我们提出了一种新颖的几何聚焦深度学习训练方法和评估指标,以宫颈癌近距离放疗为例进行研究。开发了一种距离惩罚(DP)损失函数,以将注意力集中在靠近靶区的OAR区域。我们还引入并评估了一种与OARs的D2cm相关的新颖几何指标,加权骰子相似系数(wDSC)。
使用3D U-Net架构和170张带有临床轮廓的T2加权磁共振(MR)图像(56例患者)训练模型。数据集在患者层面被划分为子集:45例患者(150次扫描)作为五折交叉验证的训练集,11例患者(20次扫描)作为测试集。我们机构的另一个数据集,由22例宫颈癌患者的35次MR扫描组成,用作独立的内部测试集。使用强调高风险临床靶区(CTV)附近误差的距离图来惩罚两种常用的损失函数,交叉熵(CE)损失和DiceCE损失。wDSC通过在原始vDSC中纳入加权因子,强调了CTV附近OAR区域的准确性。使用Pearson相关系数(r)来量化D2cm准确性与六个评估指标(wDSC和五个标准指标)之间关系的强度。由医生对自动轮廓进行评分并修订,以进行临床可接受性测试。

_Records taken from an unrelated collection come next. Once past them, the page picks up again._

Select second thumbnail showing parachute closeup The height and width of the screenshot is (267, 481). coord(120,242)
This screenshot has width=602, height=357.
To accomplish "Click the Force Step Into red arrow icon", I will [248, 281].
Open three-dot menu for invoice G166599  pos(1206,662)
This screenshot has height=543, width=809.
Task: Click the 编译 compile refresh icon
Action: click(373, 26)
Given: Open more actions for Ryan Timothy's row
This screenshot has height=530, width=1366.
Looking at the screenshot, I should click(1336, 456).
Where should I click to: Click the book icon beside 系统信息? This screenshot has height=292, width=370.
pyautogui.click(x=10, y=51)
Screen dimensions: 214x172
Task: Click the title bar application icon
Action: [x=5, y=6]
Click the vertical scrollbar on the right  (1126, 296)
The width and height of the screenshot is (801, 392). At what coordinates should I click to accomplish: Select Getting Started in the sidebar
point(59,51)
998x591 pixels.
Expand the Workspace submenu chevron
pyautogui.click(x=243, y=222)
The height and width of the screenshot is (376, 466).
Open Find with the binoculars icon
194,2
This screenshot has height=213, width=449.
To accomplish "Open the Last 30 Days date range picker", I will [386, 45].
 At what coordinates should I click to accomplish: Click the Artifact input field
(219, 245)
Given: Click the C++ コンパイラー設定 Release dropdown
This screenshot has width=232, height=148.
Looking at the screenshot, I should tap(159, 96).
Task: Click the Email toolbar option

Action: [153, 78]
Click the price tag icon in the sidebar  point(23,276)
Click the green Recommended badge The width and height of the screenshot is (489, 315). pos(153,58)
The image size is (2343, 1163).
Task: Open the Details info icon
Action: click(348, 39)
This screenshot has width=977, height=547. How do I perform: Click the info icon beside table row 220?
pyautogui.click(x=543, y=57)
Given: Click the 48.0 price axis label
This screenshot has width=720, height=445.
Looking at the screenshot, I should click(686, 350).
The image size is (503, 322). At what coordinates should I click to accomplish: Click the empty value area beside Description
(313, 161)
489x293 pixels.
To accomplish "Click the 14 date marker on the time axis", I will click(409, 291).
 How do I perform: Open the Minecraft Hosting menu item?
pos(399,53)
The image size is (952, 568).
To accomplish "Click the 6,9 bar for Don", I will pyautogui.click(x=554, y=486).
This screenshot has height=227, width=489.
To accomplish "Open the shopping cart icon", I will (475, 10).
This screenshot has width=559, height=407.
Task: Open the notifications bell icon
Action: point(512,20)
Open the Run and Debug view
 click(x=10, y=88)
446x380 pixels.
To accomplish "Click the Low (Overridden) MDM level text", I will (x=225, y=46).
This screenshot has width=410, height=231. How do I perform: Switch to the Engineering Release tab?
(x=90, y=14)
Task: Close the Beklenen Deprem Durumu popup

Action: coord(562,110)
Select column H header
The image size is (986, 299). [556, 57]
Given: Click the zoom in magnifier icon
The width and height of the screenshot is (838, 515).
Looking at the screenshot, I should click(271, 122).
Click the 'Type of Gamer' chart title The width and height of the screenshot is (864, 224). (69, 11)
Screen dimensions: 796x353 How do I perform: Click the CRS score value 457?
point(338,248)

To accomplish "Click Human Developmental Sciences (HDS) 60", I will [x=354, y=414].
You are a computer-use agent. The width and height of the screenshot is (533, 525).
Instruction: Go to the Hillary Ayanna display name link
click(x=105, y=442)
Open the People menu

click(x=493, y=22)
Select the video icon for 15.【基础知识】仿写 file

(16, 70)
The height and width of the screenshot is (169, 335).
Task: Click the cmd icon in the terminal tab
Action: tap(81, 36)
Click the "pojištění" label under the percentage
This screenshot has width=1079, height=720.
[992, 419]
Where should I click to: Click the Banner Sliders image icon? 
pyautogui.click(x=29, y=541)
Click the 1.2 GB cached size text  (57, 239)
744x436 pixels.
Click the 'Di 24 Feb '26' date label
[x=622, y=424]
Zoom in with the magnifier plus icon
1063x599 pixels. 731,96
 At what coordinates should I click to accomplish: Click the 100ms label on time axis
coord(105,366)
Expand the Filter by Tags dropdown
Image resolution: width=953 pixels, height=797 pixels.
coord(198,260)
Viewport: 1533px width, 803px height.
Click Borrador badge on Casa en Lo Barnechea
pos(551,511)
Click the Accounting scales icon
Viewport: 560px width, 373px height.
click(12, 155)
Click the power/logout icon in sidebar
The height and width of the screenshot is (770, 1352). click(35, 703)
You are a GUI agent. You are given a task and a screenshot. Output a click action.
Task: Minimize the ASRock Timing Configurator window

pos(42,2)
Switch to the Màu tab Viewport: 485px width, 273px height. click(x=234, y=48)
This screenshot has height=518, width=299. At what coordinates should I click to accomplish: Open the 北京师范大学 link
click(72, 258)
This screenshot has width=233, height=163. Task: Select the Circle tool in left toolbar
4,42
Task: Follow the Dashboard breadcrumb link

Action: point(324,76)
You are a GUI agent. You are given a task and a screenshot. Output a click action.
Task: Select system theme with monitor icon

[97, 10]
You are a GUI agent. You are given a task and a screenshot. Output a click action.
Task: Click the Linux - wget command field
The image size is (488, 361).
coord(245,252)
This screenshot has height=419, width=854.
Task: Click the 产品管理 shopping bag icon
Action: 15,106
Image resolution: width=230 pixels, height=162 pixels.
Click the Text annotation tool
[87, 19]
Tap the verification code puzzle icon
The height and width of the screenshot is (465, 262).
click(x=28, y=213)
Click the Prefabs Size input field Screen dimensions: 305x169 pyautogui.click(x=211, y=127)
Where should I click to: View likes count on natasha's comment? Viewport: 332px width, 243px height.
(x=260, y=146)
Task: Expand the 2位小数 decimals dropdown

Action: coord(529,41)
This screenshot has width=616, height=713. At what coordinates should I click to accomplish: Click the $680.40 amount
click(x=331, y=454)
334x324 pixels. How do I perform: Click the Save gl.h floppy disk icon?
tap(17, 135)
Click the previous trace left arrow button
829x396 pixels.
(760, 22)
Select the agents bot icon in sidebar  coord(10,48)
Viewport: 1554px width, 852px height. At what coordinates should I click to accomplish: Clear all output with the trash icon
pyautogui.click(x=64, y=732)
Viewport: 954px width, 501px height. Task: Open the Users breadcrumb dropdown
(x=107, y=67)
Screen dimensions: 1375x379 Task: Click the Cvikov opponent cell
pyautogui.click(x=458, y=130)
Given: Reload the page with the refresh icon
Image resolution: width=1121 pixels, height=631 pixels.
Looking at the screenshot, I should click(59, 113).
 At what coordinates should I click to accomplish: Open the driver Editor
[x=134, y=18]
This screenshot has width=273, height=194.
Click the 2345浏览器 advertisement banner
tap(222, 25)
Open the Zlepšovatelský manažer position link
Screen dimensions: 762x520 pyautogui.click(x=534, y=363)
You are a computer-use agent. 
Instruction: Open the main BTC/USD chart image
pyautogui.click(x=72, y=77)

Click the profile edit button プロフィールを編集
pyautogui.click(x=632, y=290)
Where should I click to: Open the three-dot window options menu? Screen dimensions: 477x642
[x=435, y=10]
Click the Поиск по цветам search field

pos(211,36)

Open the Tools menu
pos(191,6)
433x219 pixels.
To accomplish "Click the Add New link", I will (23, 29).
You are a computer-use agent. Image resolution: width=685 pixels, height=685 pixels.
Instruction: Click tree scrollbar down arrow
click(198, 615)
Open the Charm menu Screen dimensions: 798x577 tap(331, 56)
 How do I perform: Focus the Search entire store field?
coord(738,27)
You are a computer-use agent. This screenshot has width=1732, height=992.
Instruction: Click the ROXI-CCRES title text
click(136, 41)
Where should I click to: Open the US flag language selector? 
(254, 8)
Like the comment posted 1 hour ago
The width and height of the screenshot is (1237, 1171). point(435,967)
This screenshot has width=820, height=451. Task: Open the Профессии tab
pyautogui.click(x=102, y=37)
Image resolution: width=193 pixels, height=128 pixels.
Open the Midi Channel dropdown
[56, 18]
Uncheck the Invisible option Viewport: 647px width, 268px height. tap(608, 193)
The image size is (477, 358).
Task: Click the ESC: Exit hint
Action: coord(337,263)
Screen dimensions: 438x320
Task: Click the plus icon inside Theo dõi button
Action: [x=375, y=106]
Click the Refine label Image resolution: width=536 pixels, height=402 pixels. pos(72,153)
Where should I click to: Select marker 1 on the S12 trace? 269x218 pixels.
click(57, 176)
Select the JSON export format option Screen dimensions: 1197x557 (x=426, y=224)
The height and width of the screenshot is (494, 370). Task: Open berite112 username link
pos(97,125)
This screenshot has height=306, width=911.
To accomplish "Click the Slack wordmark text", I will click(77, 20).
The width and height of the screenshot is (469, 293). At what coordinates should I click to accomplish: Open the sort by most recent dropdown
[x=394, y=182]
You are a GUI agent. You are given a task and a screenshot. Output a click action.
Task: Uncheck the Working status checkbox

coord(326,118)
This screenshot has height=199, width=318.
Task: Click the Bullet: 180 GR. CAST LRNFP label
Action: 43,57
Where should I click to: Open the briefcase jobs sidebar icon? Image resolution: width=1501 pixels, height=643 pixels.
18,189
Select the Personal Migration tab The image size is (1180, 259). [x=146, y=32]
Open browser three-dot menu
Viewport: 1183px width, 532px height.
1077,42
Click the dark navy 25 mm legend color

wDSC与D2cm准确性呈中度相关(r = -0.55),优于标准几何指标。与各自的非DP对应模型相比,使用DP损失函数的模型始终产生更高的wDSC。DP损失模型也提高了D2cm准确性,表明剂量测定的准确性有所提高。临床可接受性测试显示,超过94%的膀胱和直肠轮廓以及约一半的乙状结肠和小肠轮廓在临床上是可接受的。
我们开发并评估了一种新的几何指标wDSC,作为D2cm准确性的更好指标,它有可能成为宫颈癌近距离放疗中剂量测定准确性的替代指标。具有DP损失的模型在几何和剂量测定性能方面显示出无统计学意义的改善。这项工作也有可能用于自适应放疗中精确的OARs勾画。